» Terraform Plan Action
Runs terraform plan
and comments back on the pull request with the plan output.
» Success Criteria
This action succeeds if terraform plan
runs without error.
» Usage
To use the plan
action, add it to your workflow file.
action "terraform plan" {
# Replace <latest tag> with the latest tag from
# https://github.com/hashicorp/terraform-github-actions/releases.
uses = "hashicorp/terraform-github-actions/plan@<latest tag>"
# `terraform plan` will always fail unless `terraform init` is run first.
needs = "terraform init"
# See Environment Variables below for details.
env = {
TF_ACTION_WORKING_DIR = "."
TF_ACTION_WORKSPACE = "default"
}
# If you need to specify additional arguments to terraform plan, add them here.

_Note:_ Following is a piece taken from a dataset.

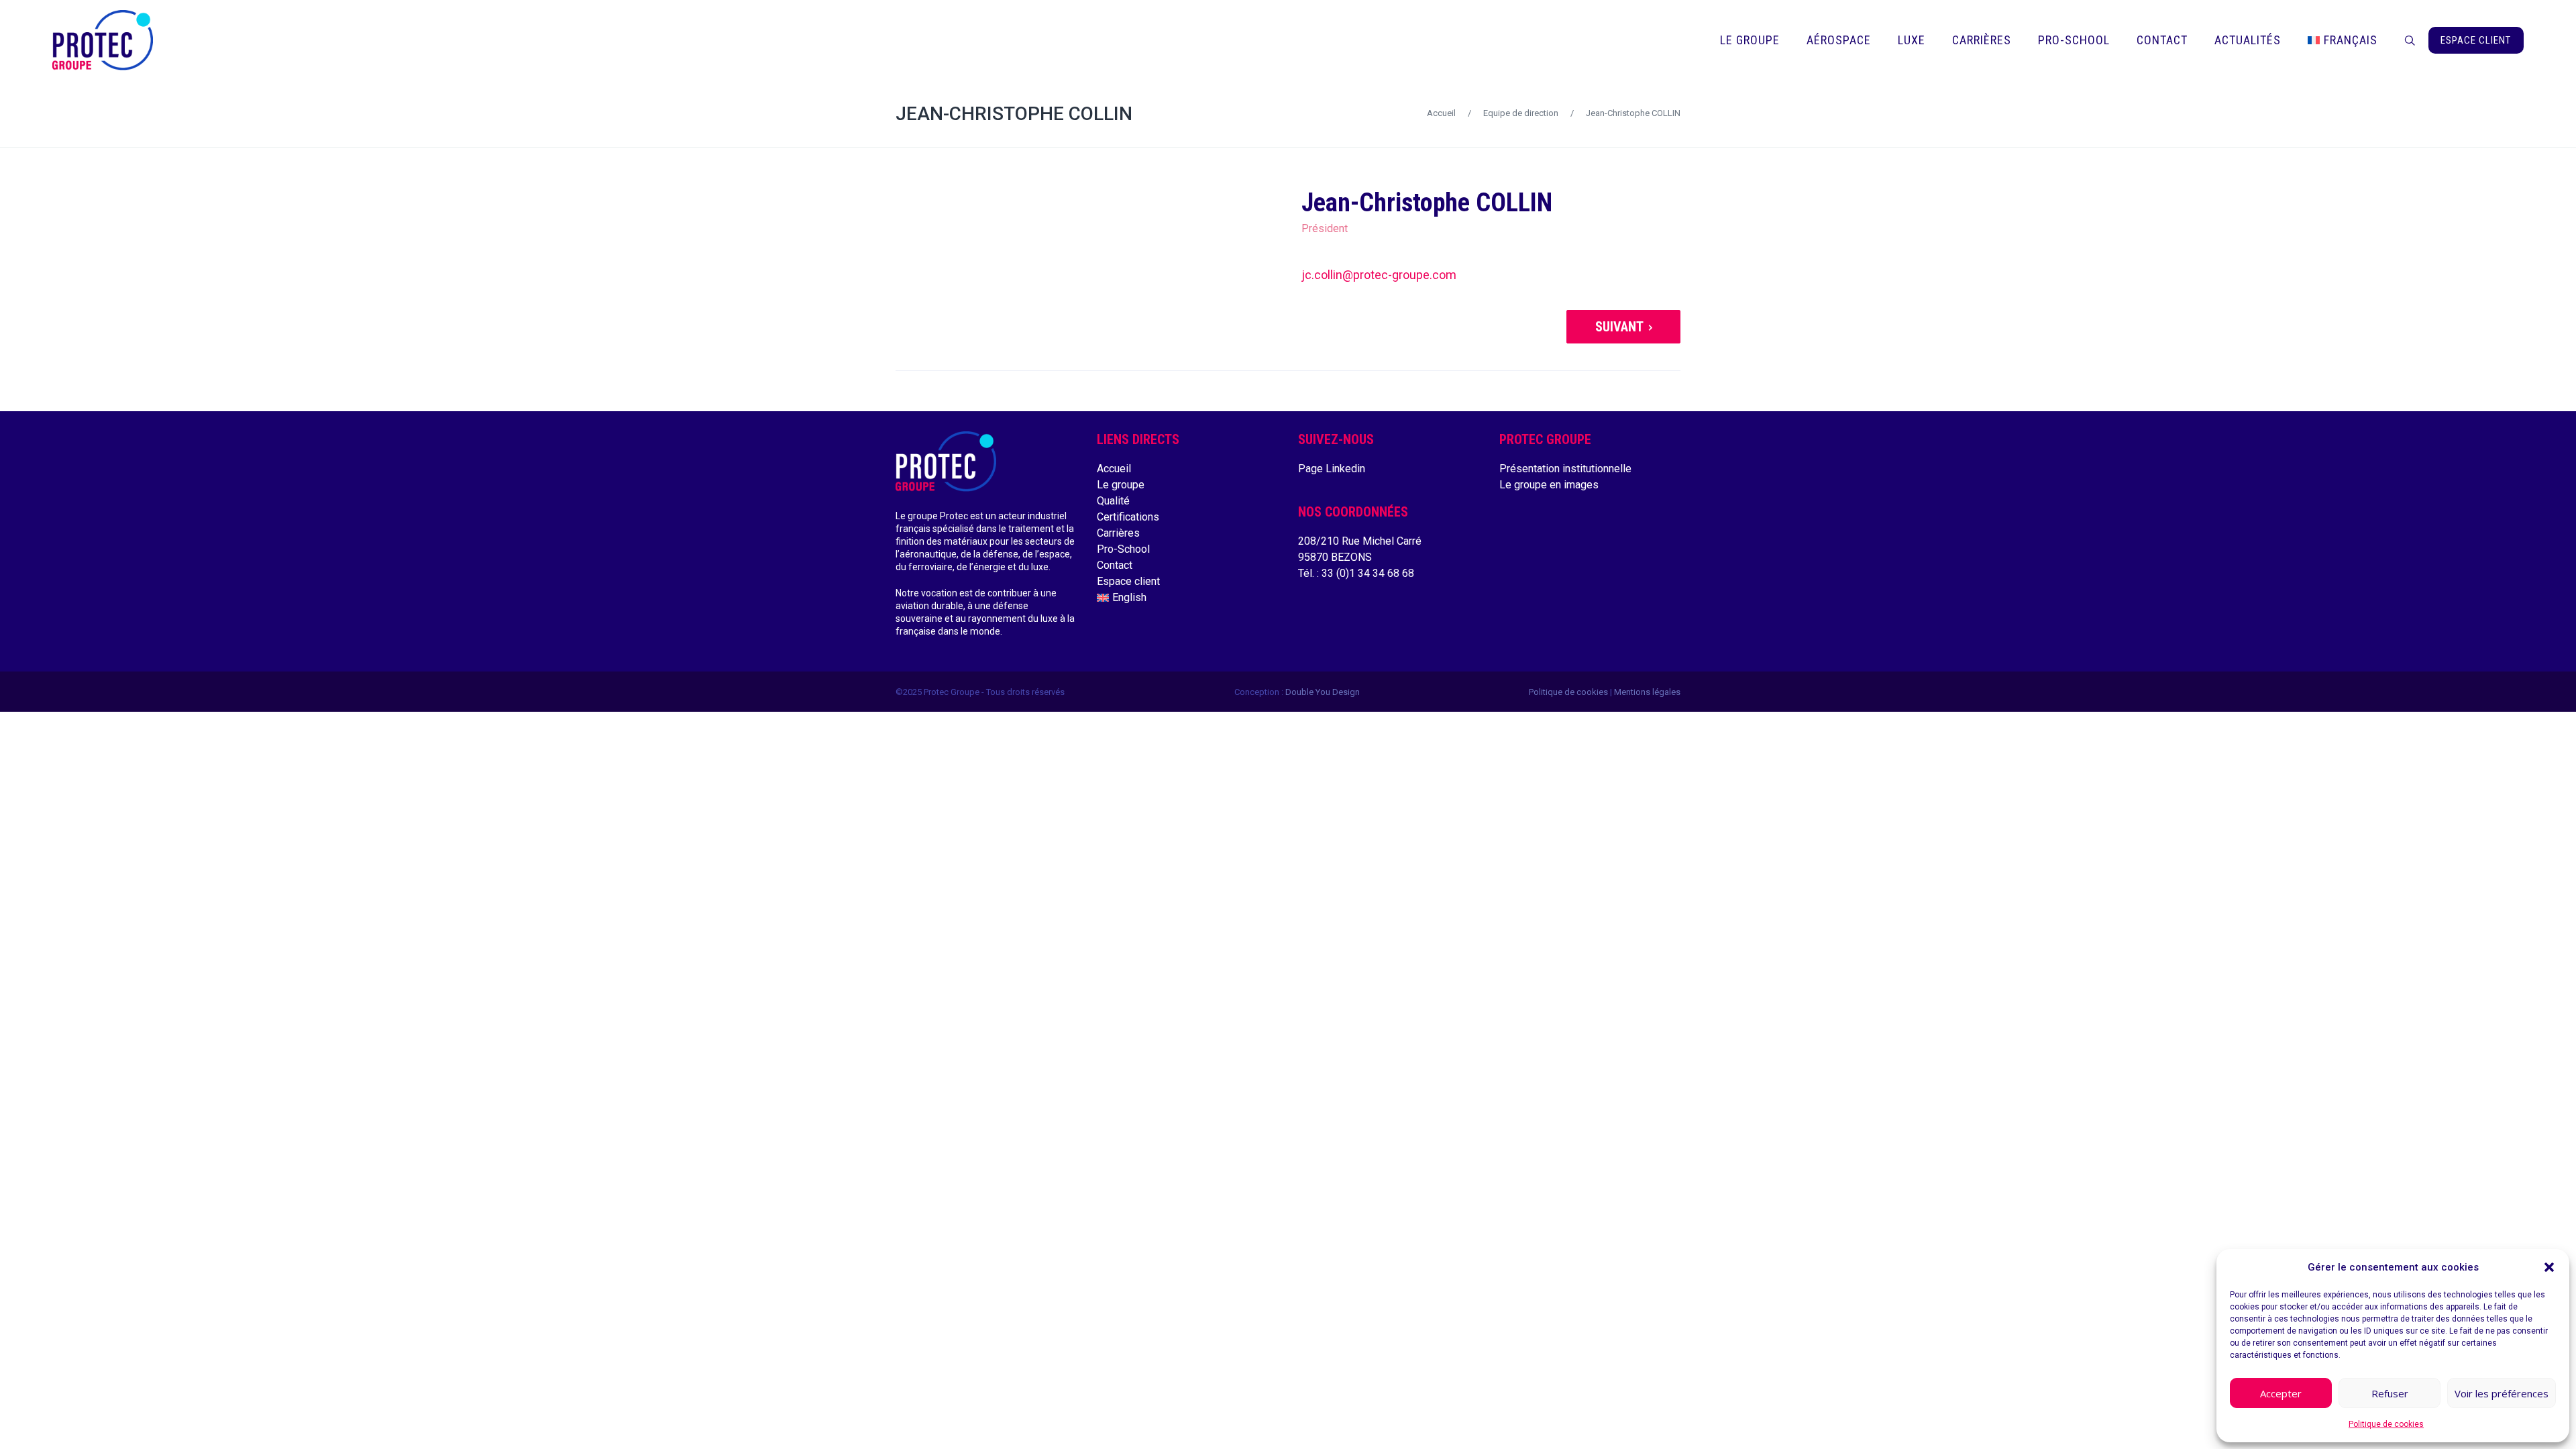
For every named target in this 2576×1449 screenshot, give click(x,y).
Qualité (1113, 500)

# Otherwise, delete this line or leave the array empty.
args = ["-var", "foo=bar"]
# We need the GitHub token to be able to comment back on the pull request.
secrets = ["GITHUB_TOKEN"]
}
action "terraform init" {
uses = "hashicorp/terraform-github-actions/init@<latest tag>"
secrets = ["GITHUB_TOKEN"]
}
» Environment Variables
Name | Default | Description |
---|---|---|
TF_ACTION_WORKING_DIR |
"." |
Which directory plan runs in. Relative to the root of the repo. |
TF_ACTION_COMMENT |
"true" |
Set to "false" to disable commenting back on pull request. |
TF_ACTION_WORKSPACE |
"default" |
Which Terraform workspace to run in. |
TF_ACTION_TFE_HOSTNAME |
"app.terraform.io" |
If using Private Terraform Enterprise set this to its hostname. |
» Workspaces
The plan
action only supports running in a single Terraform workspace
defined by the TF_ACTION_WORKSPACE
environment variable.
If you need to run plan
in multiple workspaces, see Workspaces.
» Secrets
Name | Description |
---|---|
GITHUB_TOKEN |
Required for posting comments to the pull request unless TF_ACTION_COMMENT = "false" . |
TF_ACTION_TFE_TOKEN |
If using the Terraform Enterprise remote backend set this secret to a user API token. |
You'll also likely need to add secrets for your providers, like AWS_ACCESS_KEY_ID
and AWS_SECRET_ACCESS_KEY
or GOOGLE_CREDENTIALS
.
⚠️ WARNING ⚠️ These secrets could be exposed if the plan
action is run on a malicious Terraform file.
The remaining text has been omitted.